Thank you for your quick reply. I just sent an email and hope to hear back soon.


----------



## cedars (Aug 28, 2012)

Has the school year calendar been finalized and has anyone paid 2014 fees?


----------



## MuranoJo (Aug 29, 2012)

I also originally went to the Levies1 addy and they referred me to tajrishp addy.  Took awhile in the transition, but I'd also go directly to tajrishp@qv.co.za first from now on.

Then for some reason, there was a hold-up with RCI getting the weeks deposited--took a bit longer than usual.

But all is well now.  Haven't paid 2014--just now paid 2013.


----------



## glenmore (Sep 22, 2012)

I just paid 2014 levies.


----------



## kiyotaka (Oct 24, 2012)

Hi glenmore, after you paid 2014 levy, did they spacebank your week to RCI? I just paid my 2014 levy but was told they could not spacebank it till Jan., 2013.


----------



## glenmore (Oct 28, 2012)

I was told the same thing.


----------



## custcarcen (Nov 19, 2012)

wheaties said:


> Please try emailing tajrishp@qv.co.za.  Sudwala is now handled by VRS as Niky Watt has left the company.  Tajrish Pretorius handled my Sudwala maintenance fee payment earlier this summer in a very professional and timely manner and banked my weeks with RCI as well.



I've tried this person twice with no luck.
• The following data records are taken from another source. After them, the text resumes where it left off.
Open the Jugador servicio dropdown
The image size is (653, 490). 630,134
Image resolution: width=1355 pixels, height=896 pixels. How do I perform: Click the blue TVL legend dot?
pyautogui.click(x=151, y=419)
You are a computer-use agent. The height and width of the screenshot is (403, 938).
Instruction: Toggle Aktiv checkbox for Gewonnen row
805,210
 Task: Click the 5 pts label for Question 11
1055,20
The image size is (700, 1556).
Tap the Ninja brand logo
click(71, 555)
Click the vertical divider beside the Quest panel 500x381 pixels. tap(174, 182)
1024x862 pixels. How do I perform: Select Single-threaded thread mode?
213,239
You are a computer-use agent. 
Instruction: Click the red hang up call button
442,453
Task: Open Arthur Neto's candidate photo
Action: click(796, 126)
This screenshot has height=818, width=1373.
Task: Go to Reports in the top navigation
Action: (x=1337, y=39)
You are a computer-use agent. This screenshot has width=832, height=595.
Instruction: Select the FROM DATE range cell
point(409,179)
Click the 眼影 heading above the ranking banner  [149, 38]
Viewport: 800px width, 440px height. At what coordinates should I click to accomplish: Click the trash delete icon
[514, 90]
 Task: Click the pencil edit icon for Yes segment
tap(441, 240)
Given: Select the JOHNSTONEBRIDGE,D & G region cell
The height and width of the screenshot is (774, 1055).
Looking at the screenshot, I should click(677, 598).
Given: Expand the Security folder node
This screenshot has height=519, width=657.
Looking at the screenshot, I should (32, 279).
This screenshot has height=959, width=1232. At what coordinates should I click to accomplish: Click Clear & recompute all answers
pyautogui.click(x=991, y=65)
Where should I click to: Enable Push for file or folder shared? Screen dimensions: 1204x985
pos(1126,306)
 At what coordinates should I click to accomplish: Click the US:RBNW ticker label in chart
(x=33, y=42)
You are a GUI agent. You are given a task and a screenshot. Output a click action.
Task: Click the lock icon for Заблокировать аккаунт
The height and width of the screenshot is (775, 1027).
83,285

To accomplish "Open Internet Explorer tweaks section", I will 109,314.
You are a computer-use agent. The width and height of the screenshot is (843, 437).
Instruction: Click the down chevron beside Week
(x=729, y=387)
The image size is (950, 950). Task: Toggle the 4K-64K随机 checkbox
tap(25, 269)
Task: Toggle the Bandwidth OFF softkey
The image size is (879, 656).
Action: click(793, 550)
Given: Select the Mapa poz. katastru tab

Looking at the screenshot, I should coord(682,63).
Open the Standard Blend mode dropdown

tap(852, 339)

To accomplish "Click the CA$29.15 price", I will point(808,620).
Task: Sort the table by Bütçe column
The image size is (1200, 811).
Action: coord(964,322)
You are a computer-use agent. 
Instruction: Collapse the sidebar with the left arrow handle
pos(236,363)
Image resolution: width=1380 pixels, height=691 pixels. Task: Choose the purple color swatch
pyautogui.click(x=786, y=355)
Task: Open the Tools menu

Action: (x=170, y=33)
Any other suggestions anyone ?

Mike


----------



## MuranoJo (Nov 20, 2012)

Did you give them a week or so to reply?  I noticed it took a while (longer than when Niky was around) to reply, but that's because they forwarded it on.  I'll check my emails to see if there were any other names CC'd and respond later if I find any.

Later:
I only found one CC and it was to this individual, so you might try her:  dianem@oaks.co.za


----------



## custcarcen (Dec 4, 2012)

Still no reply after three weeks. Any other suggestions. Diane M. could not help.


----------



## MuranoJo (Dec 5, 2012)

I'm wondering if they're even getting your emails?  I had that problem for a while some time ago using my personal msn account.  But my messages went right through when I used my work email.  Now it seems my personal email account works with them.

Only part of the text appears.